EXERCISE:
Please render the lines of the data below as a numbered list, from the line containing "You are a GUI" through the line containing "This screenshot has width=1376, height=768.", inclusive, and leave out any blank lines. Omit the pictures from your answer.

INPUT:
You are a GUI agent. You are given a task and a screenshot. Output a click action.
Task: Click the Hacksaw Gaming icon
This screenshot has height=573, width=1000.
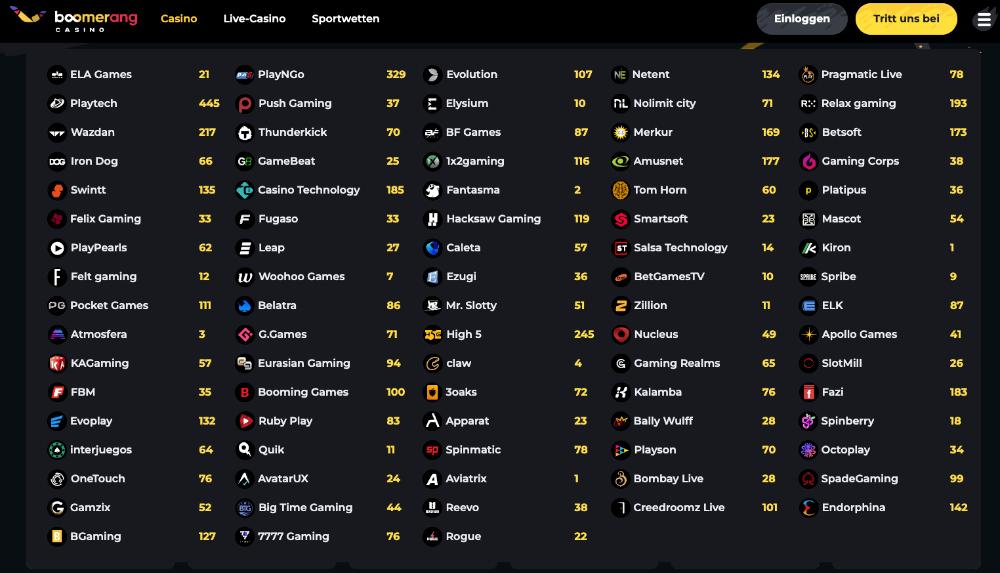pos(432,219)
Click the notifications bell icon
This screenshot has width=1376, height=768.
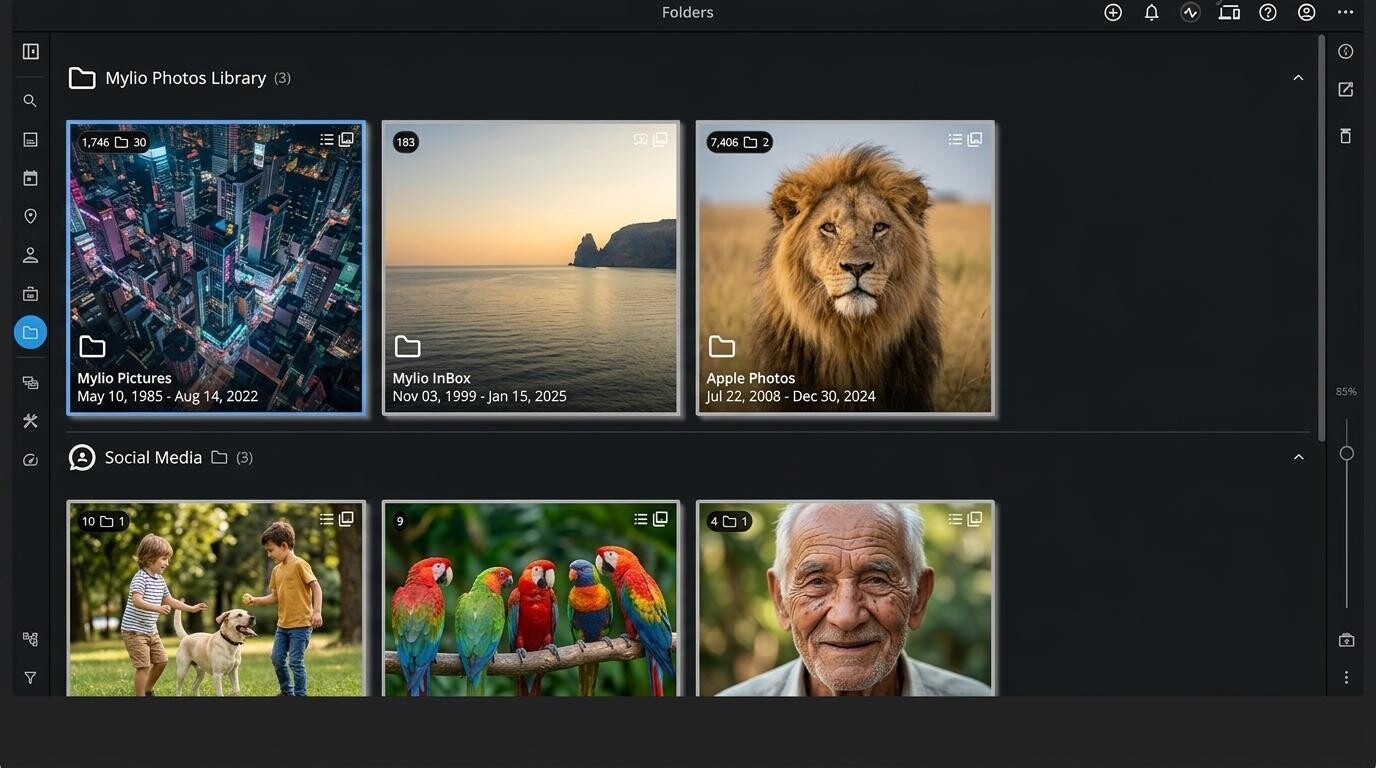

---

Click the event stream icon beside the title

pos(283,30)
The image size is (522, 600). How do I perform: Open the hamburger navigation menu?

==

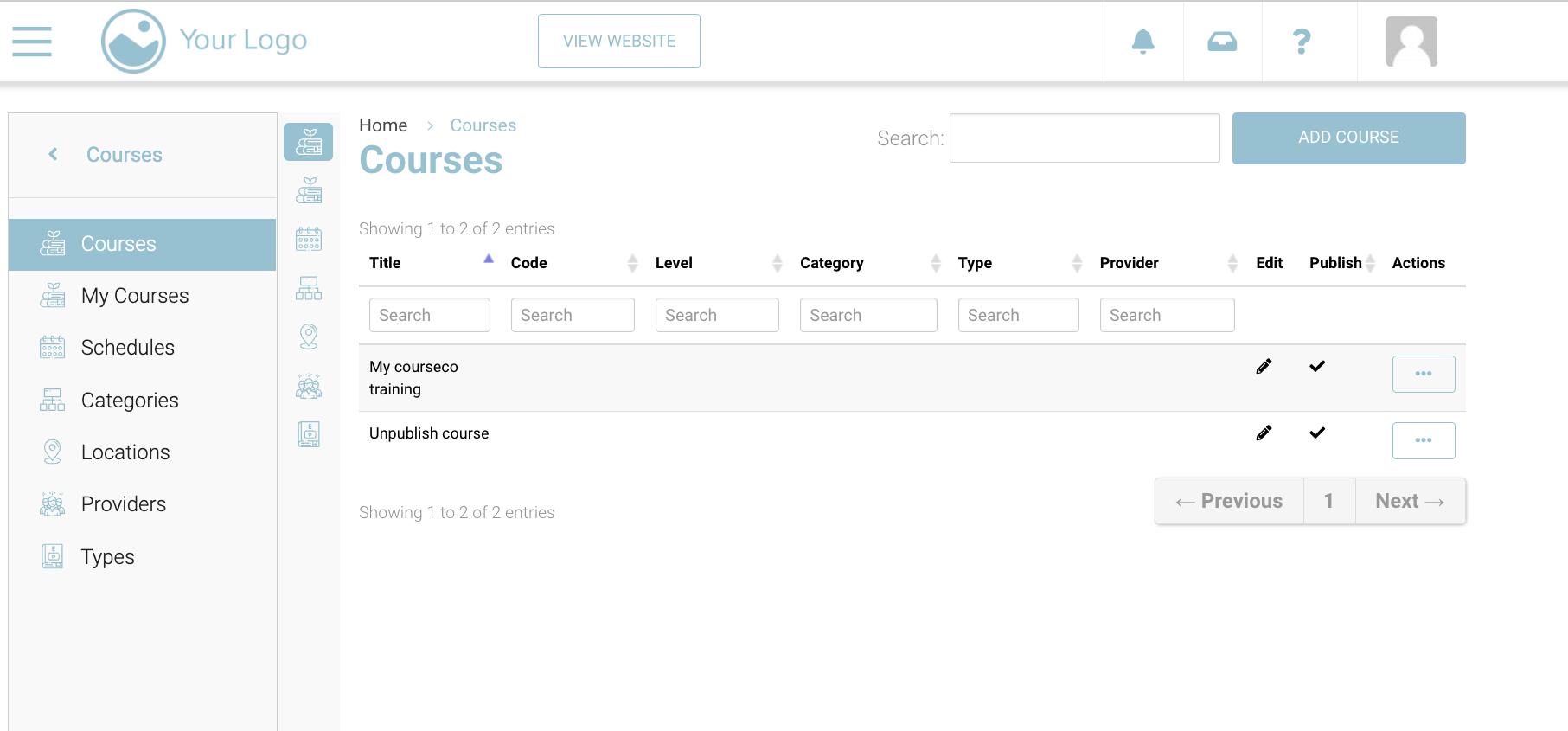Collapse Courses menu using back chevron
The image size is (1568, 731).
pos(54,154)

RESULT:
1. You are a GUI agent. You are given a task and a screenshot. Output a click action.
2. Task: Click the Hacksaw Gaming icon
3. This screenshot has height=573, width=1000.
4. pos(432,219)
5. Click the notifications bell icon
6. This screenshot has width=1376, height=768.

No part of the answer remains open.